## TASK OBJECTIVE
Set down every entry again word for word, please, but skip the pictures.
——
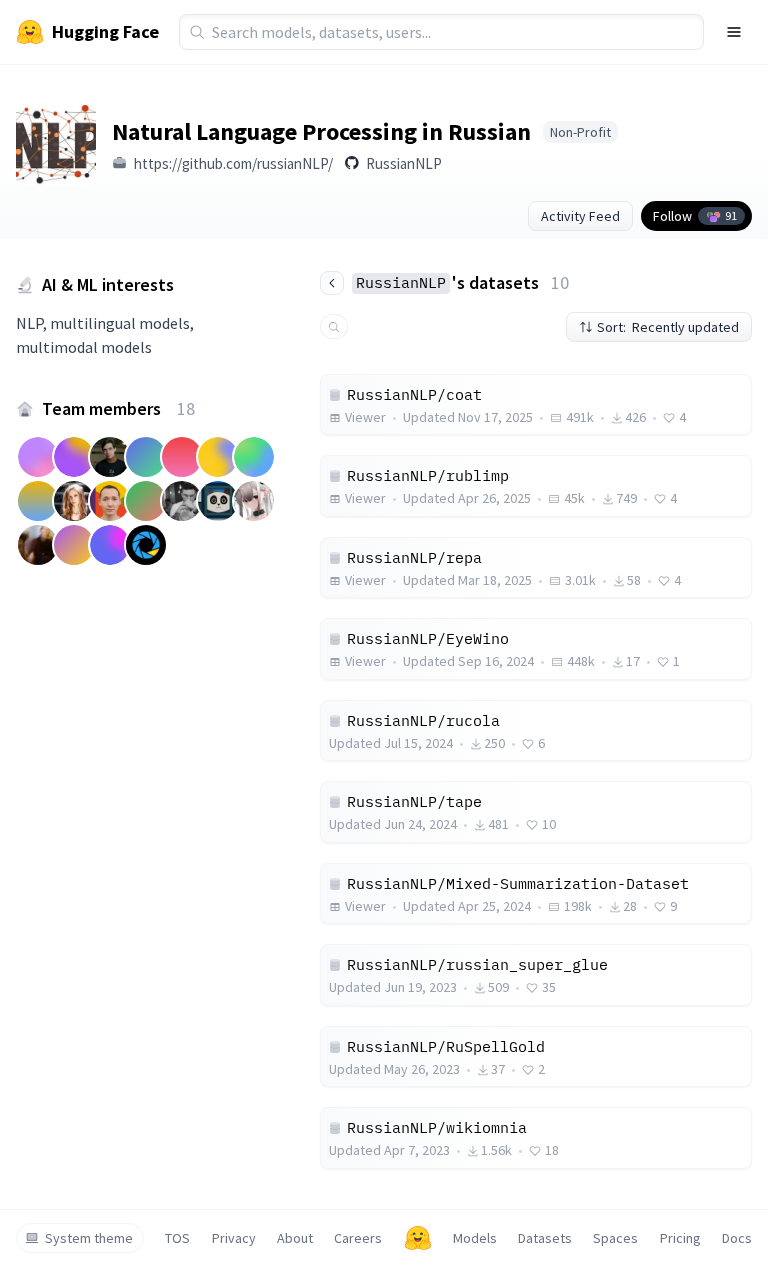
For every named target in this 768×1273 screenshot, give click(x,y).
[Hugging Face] (418, 1238)
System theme (89, 1238)
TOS (177, 1238)
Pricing (680, 1238)
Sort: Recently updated (668, 327)
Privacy (234, 1238)
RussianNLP (404, 163)
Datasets (545, 1238)
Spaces (615, 1238)
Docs (737, 1238)
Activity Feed (580, 216)
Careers (358, 1238)
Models (475, 1238)
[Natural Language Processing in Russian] (56, 145)
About (295, 1238)
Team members (118, 408)
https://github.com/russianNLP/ (233, 163)
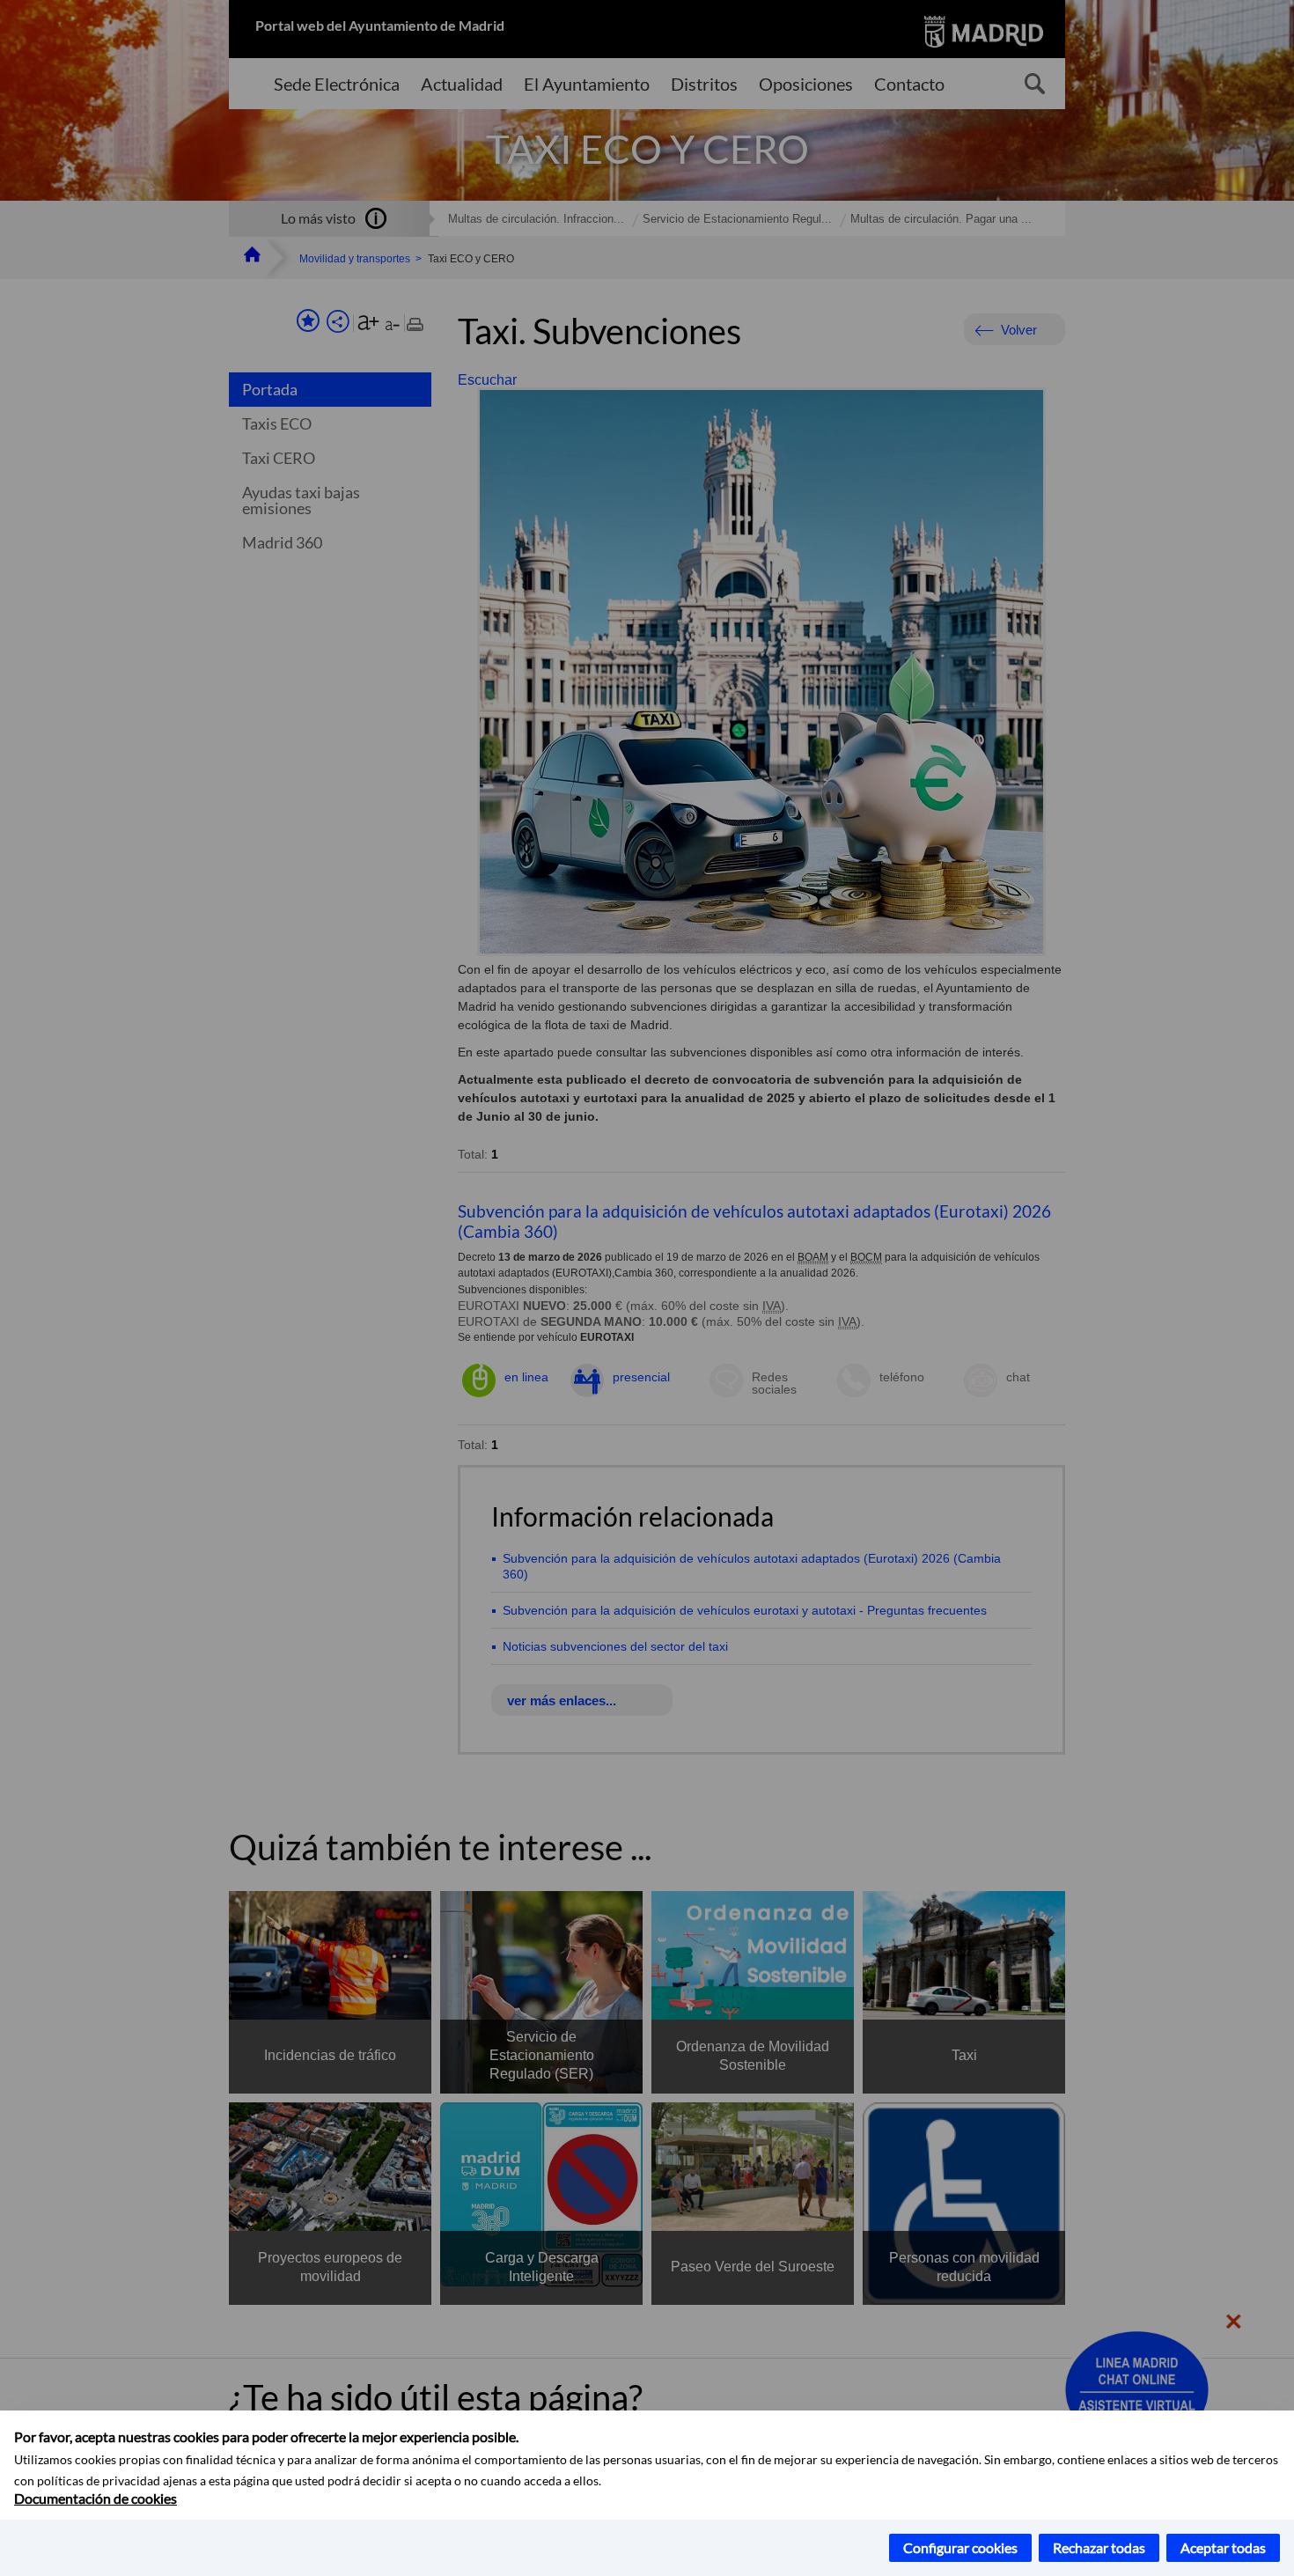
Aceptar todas (1223, 2547)
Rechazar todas (1099, 2547)
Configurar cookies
——
## REPLY TO THE EXERCISE
For every named target in this 768×1273 screenshot, give click(x,y).
[Hugging Face] (418, 1238)
System theme (89, 1238)
TOS (177, 1238)
Pricing (680, 1238)
Sort: Recently updated (668, 327)
Privacy (234, 1238)
RussianNLP (404, 163)
Datasets (545, 1238)
Spaces (615, 1238)
Docs (737, 1238)
Activity Feed (580, 216)
Careers (358, 1238)
Models (475, 1238)
[Natural Language Processing in Russian] (56, 145)
About (295, 1238)
Team members (118, 408)
https://github.com/russianNLP/ (233, 163)
Aceptar todas (1223, 2547)
Rechazar todas (1099, 2547)
Configurar cookies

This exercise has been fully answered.